Vaat ettikleri üzere, tek karar verici Babacan olmayacaktır ama son sözü kimin söyleyeceği listeden belli.
Birinci adamı zayıflatmayan, bilakis güçlü, dirayetli ve baskın gösteren bir kurucu heyetle yola çıktılar.
Eski AK Partililerden Nihat Ergün'le Sadullah Ergin gibi irade koyan, kişisel sorumluluk alan ve duruşunu koruyanlar var aralarında. Hak, özgürlük mücadelesinde her kesimin takdirini kazanmış Mustafa Yeneroğlu ile Ahmet Faruk Ünsal, bağımsız kişiliğini ispat etmiş Edip Uğur'la Mehmet Emin Ekmen gibi isimler de.

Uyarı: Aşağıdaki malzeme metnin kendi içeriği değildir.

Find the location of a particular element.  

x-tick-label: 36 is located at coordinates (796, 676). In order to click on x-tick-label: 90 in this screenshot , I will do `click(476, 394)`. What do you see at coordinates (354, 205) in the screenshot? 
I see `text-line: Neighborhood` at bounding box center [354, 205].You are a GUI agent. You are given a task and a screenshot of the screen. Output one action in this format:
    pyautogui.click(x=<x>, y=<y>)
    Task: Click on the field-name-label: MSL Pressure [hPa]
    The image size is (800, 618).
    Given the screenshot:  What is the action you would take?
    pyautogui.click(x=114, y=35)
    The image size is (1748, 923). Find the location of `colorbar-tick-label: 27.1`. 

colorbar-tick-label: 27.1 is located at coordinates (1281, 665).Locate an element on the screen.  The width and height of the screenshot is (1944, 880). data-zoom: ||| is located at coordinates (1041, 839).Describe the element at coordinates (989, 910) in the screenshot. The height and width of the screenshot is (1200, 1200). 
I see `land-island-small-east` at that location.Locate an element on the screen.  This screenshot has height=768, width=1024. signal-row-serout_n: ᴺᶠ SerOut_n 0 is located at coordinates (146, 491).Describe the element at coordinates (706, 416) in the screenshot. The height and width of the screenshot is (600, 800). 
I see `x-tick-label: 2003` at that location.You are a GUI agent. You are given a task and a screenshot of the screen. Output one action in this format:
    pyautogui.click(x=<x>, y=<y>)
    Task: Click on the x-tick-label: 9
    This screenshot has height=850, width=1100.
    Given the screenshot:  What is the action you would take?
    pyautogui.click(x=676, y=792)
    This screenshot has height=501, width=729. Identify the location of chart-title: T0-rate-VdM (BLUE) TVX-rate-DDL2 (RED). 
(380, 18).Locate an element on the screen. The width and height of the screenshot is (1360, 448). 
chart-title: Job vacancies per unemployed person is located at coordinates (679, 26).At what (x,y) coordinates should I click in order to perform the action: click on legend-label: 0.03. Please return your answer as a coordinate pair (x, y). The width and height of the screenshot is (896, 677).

Çokça da yeni isme rastlıyorsunuz: 28 Şubat zorbalığına direnişin medya kahramanlarından yazar Gülay Göktürk. Ünlü güvenlik uzmanı Metin Gürcan. Dünyaca tanınmış ekonomist İbrahim Çanakçı. Başarılı kariyer istihbaratçısı ve büyükelçi Abdurrahman Bilgiç. Ülkücü hareketin önde gelenlerinden Ramiz Ongun ve diğerleri...
Yelpaze geniş tutulmuş, Nuh'un gemisi gibi.
Tamamına baktığınızda; 'küskünler, erkekler, emekliler toplanmış' dedirtmemeye, siyasi eğilimde de dengeli bir dağılım gözetmeye dikkat edilmiş.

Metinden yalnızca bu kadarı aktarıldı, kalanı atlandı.